Israel should withdraw from nearly all territory captured in the 1967 Middle East war in return for peace with the Palestinians and Syria, Prime Minister Ehud Olmert was quoted on Monday as telling a newspaper.

Olmert, in a caretaker role since quitting on September 21, said he was breaking new ground in calling for a broad pullback from the occupied West Bank, where Palestinians hope to establish a state, and in the annexed Golan Heights, which Syria wants back.

`(I am saying) what no previous Israeli leader has ever said: we should withdraw from almost all of the territories, including in east Jerusalem and in the Golan Heights,` Olmert, who resigned over corruption allegations, told Yedioth Ahronoth.

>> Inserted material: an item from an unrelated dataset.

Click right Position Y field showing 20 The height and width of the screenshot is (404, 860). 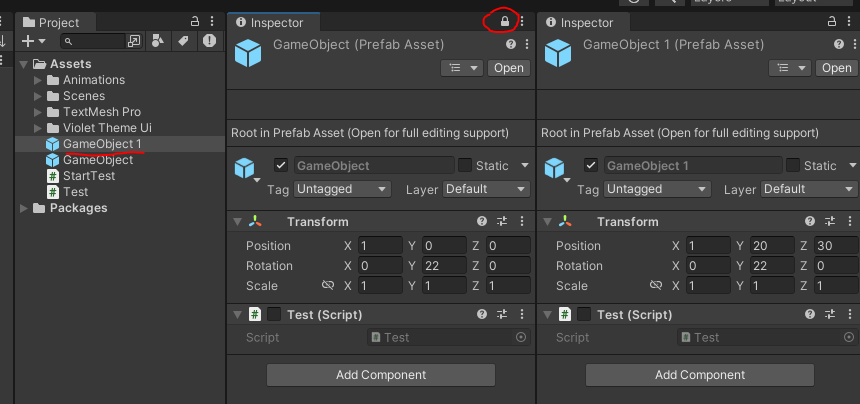click(x=764, y=246)
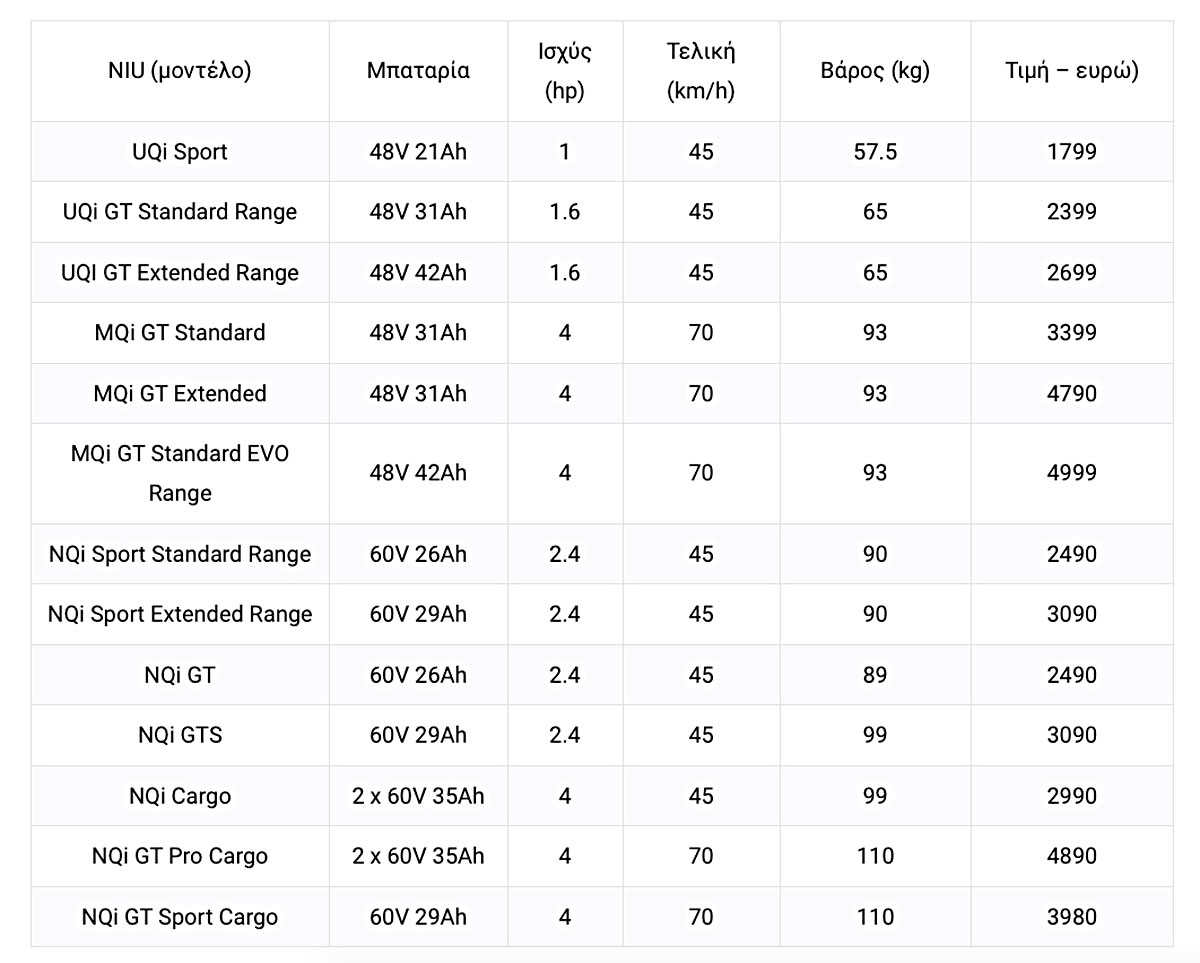Select the 3980 price in last row
Screen dimensions: 1200x963
point(1072,917)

The Israeli daily called it a `legacy interview,` published on the eve of the Jewish new year, in which Olmert went further in making offers for peace than he ever did publicly when he was in active office, with greater power to see them carried out.

`We wish we had heard this personal opinion ... (before) he resigned,` said Palestinian Foreign Minister Riyad al-Malki. `It is a very important commitment but it came so late. We wish this commitment can be fulfilled by the (next) Israeli government.`


`Few signs of progress`

According to Western and Palestinian officials, Olmert has proposed in peace talks with the Palestinians an Israeli withdrawal from some 93 percent of the occupied West Bank, plus all of the Gaza Strip, from which Israel pulled out in 2005.

Olmert has said repeatedly that Israel intends to keep major Jewish settlement blocs in the West Bank in any future peace deal with the Palestinians.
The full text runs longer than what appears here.